• PAGE EXTRACT:
· · ·

After 3 to 4 minutes, stop the food processor. Depending on how powerful your machine is, the mixture will have turned from crumbs to paste. Scrape the bowl down with a fork or rubber spatula, if necessary, and then taste the mixture. Add more sugar or spices as necessary. Put the lid back on and process for another 1 to 2 minutes. At 5 to 6 minutes (again, time will vary depending on your machine’s motor power), the paste will have started clumping to the sides of the bowl. Ah, the sweet sight of imminent success! At this point, if the mixture is not as fluid or as incorporated as you’d like it to be, add in another 1/2 tablespoon of oil.
Continue to process the mixture. If you added more oil, the mixture will begin to resemble a runny paste similar to old-fashioned peanut butter where the oil floats on top. You can add more oil a 1/2 tablespoon at a time after every minute of processing, depending on how runny you want your cookie butter to be -- I’ve tried this recipe using up to 1/2 cup of oil. Around 8 to 10 minutes in, you know the end is near when the paste clings to the sides of the bowl. Depending upon how much oil you’ve put in, the consistency will range from that of commercial cookie butter to a very runny cookie butter. Both are desirable… and delicious!
Transfer the cookie butter to a sterilized glass jar with a screw-top, rust-proof lid. Cookie butter will firm up as it cools and some oils may surface. Stir before enjoying, and store at room temperature away from direct heat for up to 5 days.

· · ·

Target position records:

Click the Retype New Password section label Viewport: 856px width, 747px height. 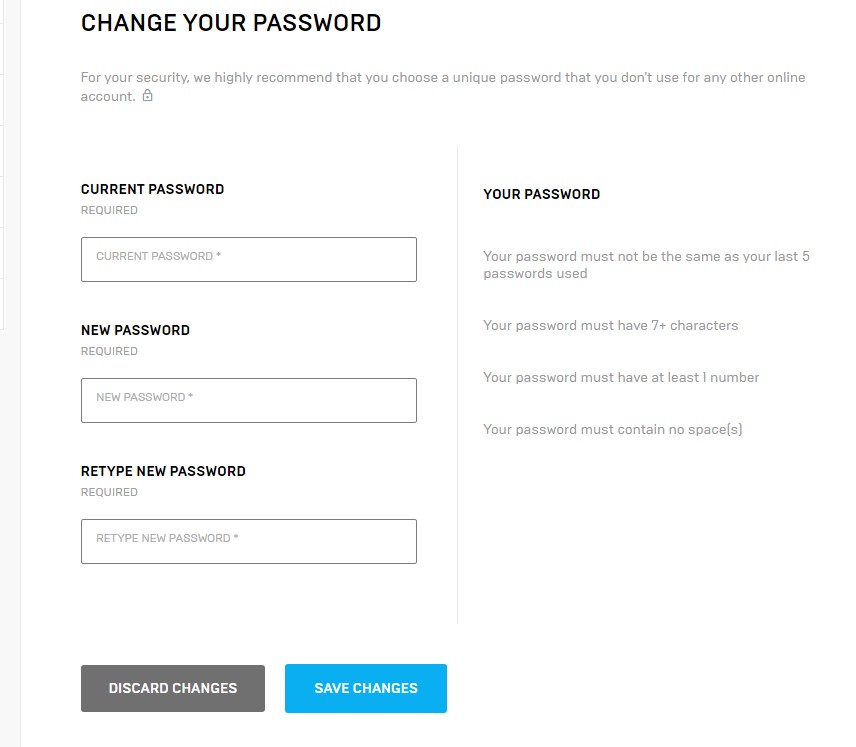pos(163,471)
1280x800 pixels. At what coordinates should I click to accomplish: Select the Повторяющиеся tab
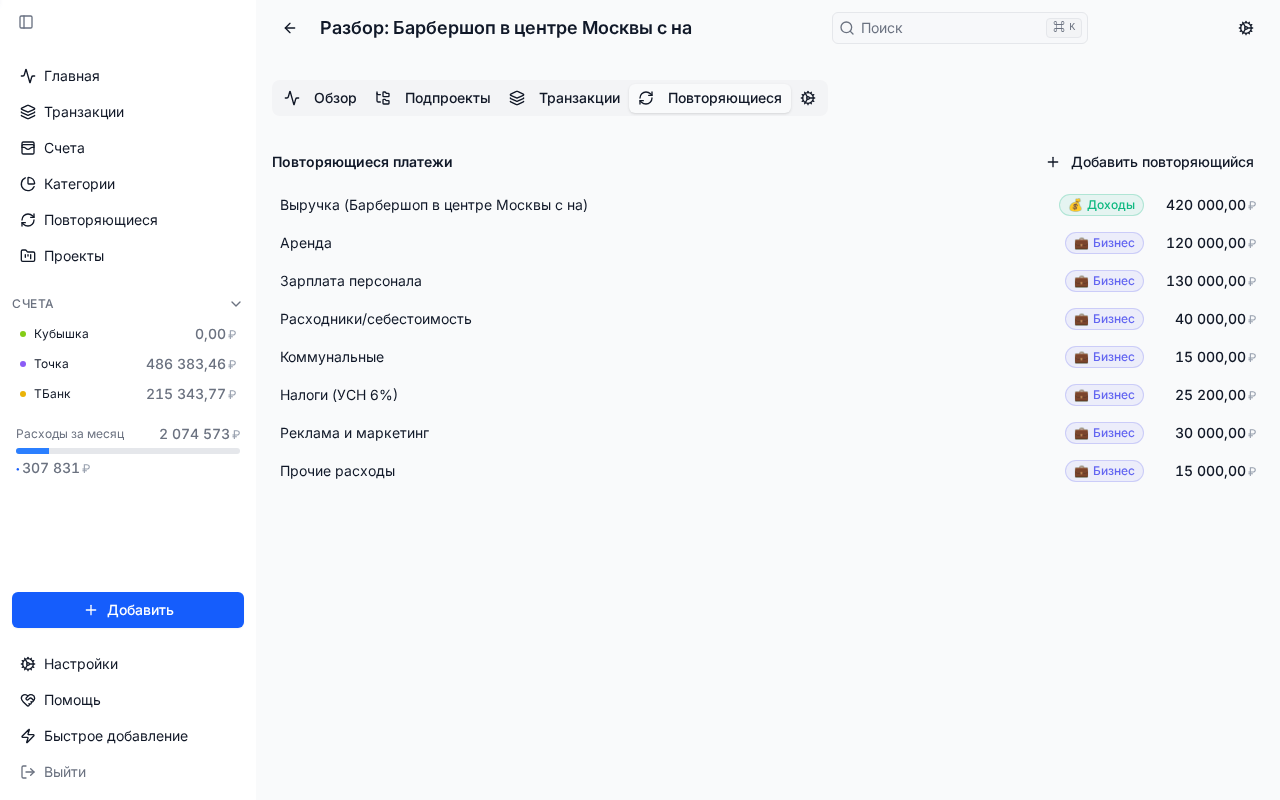[724, 98]
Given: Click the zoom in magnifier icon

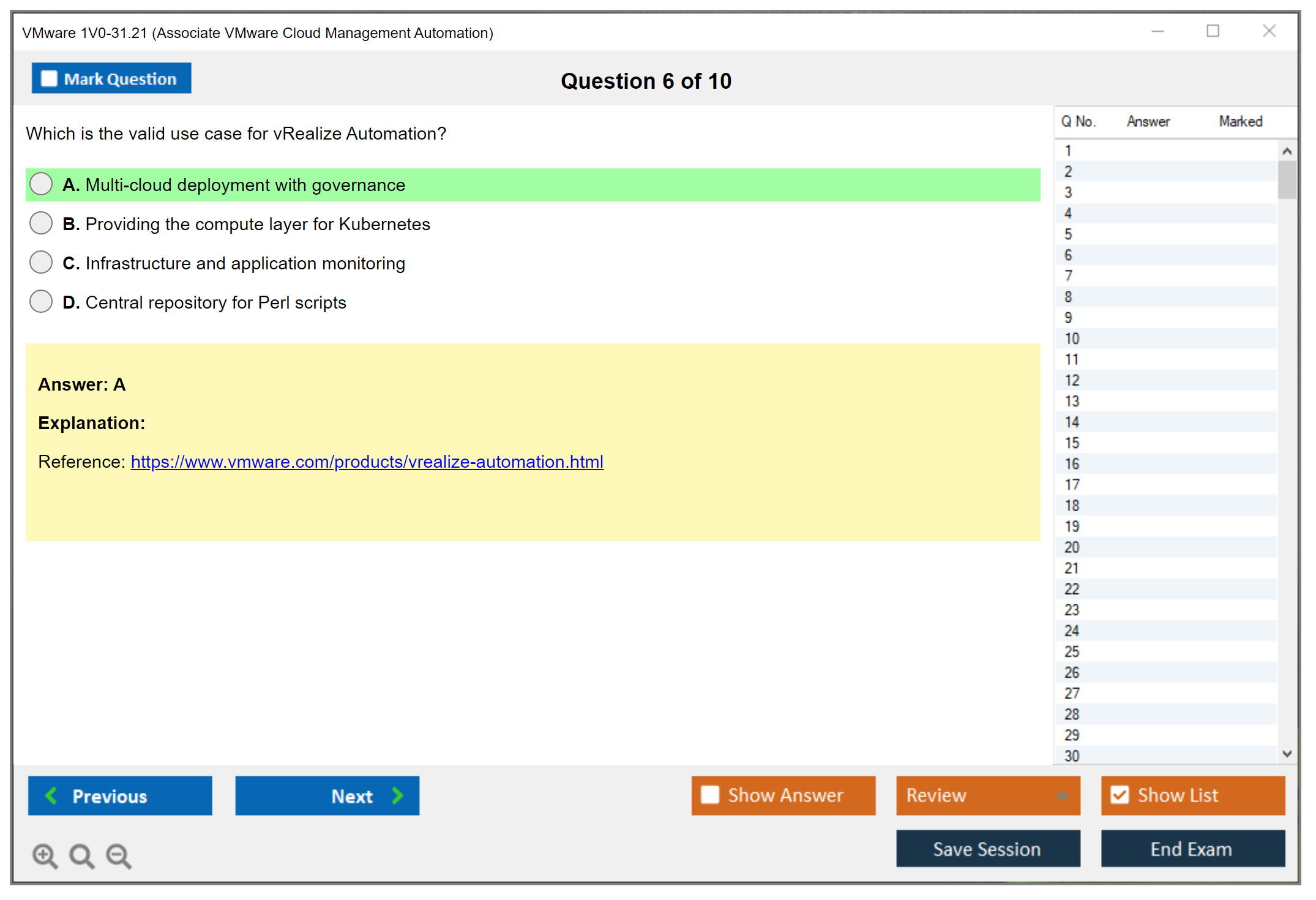Looking at the screenshot, I should point(45,855).
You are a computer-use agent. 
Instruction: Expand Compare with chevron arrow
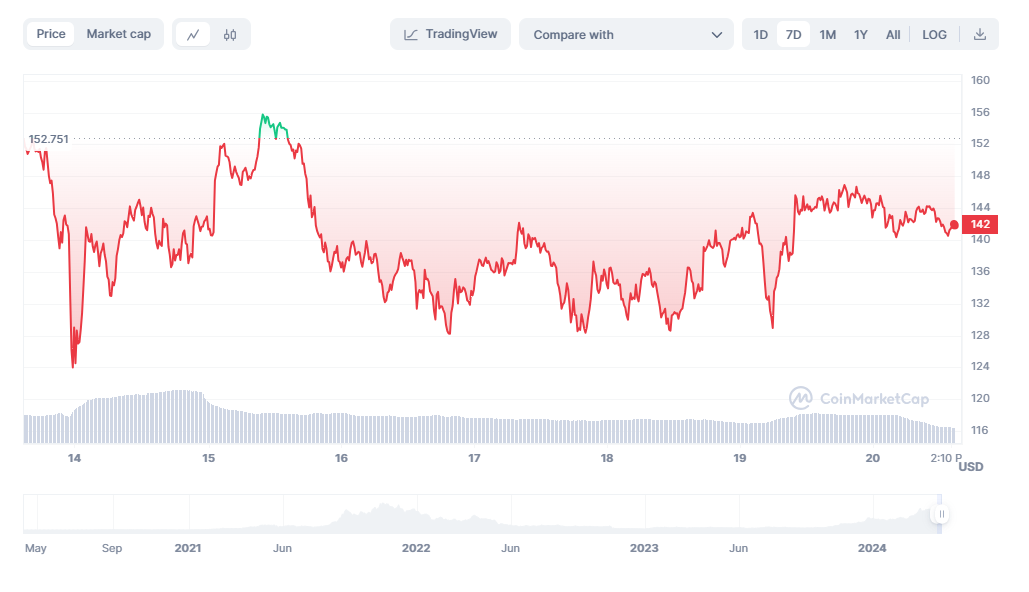716,34
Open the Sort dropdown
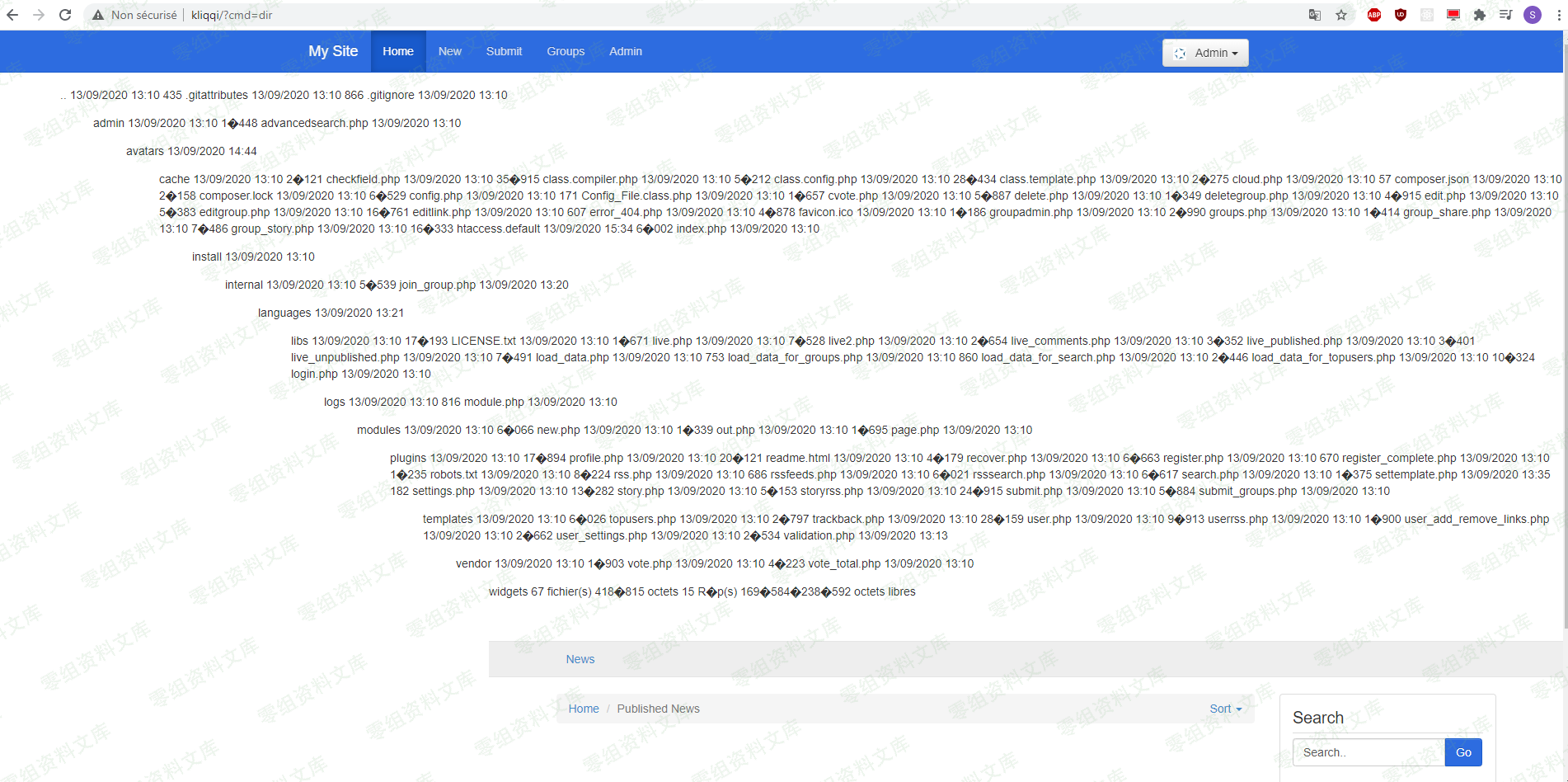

· · ·

• LIST OF TASKS:
1) Reproduce a passage from the cookie butter instructions, beginning at the words "After 3 to 4" and stopping after "tablespoon of oil.".
2) According to the cookie butter instructions, how long can the finished cookie butter be kept at room temperature?

• SOLUTION LIST:
1)
After 3 to 4 minutes, stop the food processor. Depending on how powerful your machine is, the mixture will have turned from crumbs to paste. Scrape the bowl down with a fork or rubber spatula, if necessary, and then taste the mixture. Add more sugar or spices as necessary. Put the lid back on and process for another 1 to 2 minutes. At 5 to 6 minutes (again, time will vary depending on your machine’s motor power), the paste will have started clumping to the sides of the bowl. Ah, the sweet sight of imminent success! At this point, if the mixture is not as fluid or as incorporated as you’d like it to be, add in another 1/2 tablespoon of oil.

2) Up to 5 days.